===== EXCERPT

This, of course, makes no sense. It turns out this the convenient feature of being able to easily extend the line once we know it’s starting point and the direction is also the downfall of linear models - the line can go on forever and will inevitably predict nonsense if the linear model is not the appropriate model.

Robust models are also - if not more - susceptible. They down-weigh scores with high residuals, especially scores at the tails of asymmetric distributions. The robust parameter estimate is therefore very good at describing what is happening at the centre of the distribution and make predictions for these scores, but it cannot describe or make predictions for individuals at the tails. That doesn’t mean robust models are useless. We just need be clear about what our intentions are and what we’re hoping to get out of the model. If the goal is to summarise the “typical individual” and we don’t particularly care about what’s happening at the tails, robust models might be just the solution we need.

If, however, we hope to be able to make conclusions about the whole distribution, we must take a different approach.

Introduction to GzLM

GzLM are useful and versatile, but we shouldn’t just think about them as a “fix” for GLM models that don’t meet the assumptions. When it comes to data analysis that involves confirmatory hypothesis testing with p-values, it’s generally a bad idea to base key analytic decisions on something we’ve discovered in the data because doing so invalidates the p-values derived from our models. In other words, a good analytic pipeline should not take the form of (1) fit an OLS model (2) discover violated assumptions (3) fit GzLM to fix the problems.

==========

> **PROBLEMS AND TASKS**
[a] According to the excerpt, what do robust models down-weigh?
[b] How would you render this sentence from the excerpt in Spanish: "That doesn’t mean robust models are useless."
[c] Quote the stretch of the excerpt from "Robust models are also" through "a different approach.".

===== SOURCE MATERIAL

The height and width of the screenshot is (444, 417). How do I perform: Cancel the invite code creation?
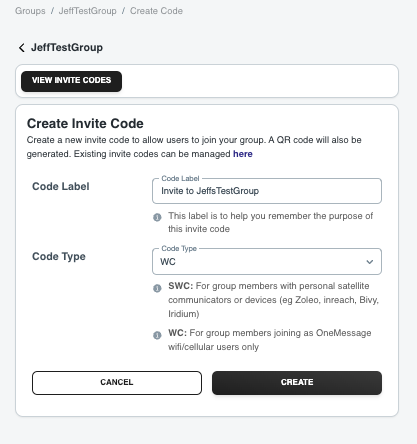(x=117, y=383)
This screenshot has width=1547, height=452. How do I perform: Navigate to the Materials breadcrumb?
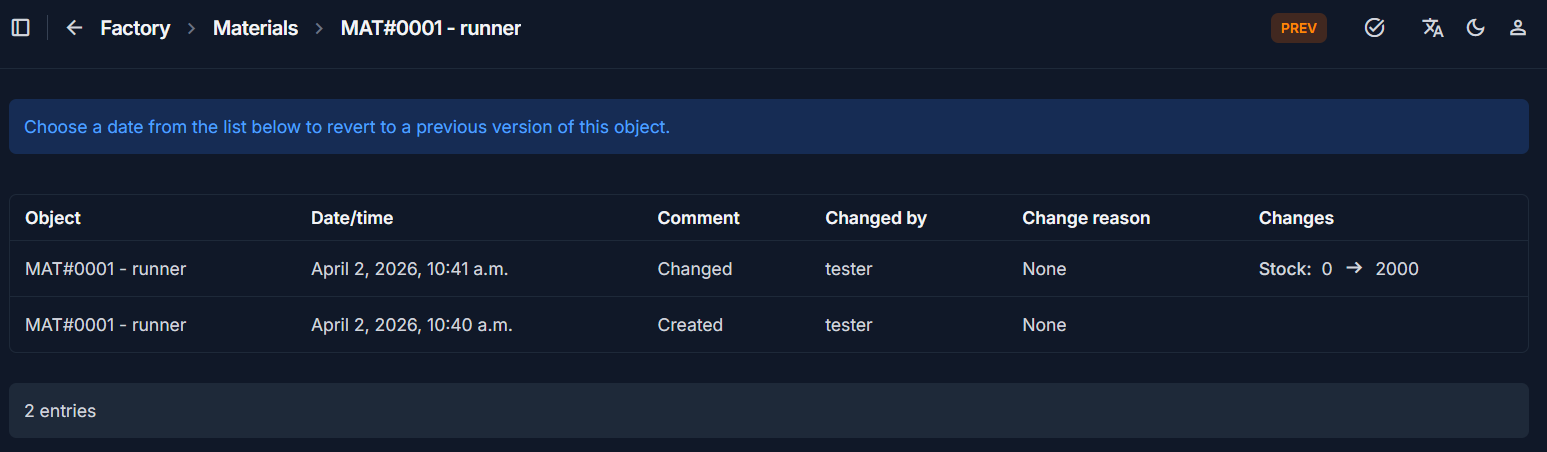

==========

> **RESULTS BY TASK**
[a] Scores with high residuals, especially scores at the tails of asymmetric distributions.

[b] Eso no significa que los modelos robustos sean inútiles.

[c]
Robust models are also - if not more - susceptible. They down-weigh scores with high residuals, especially scores at the tails of asymmetric distributions. The robust parameter estimate is therefore very good at describing what is happening at the centre of the distribution and make predictions for these scores, but it cannot describe or make predictions for individuals at the tails. That doesn’t mean robust models are useless. We just need be clear about what our intentions are and what we’re hoping to get out of the model. If the goal is to summarise the “typical individual” and we don’t particularly care about what’s happening at the tails, robust models might be just the solution we need.

If, however, we hope to be able to make conclusions about the whole distribution, we must take a different approach.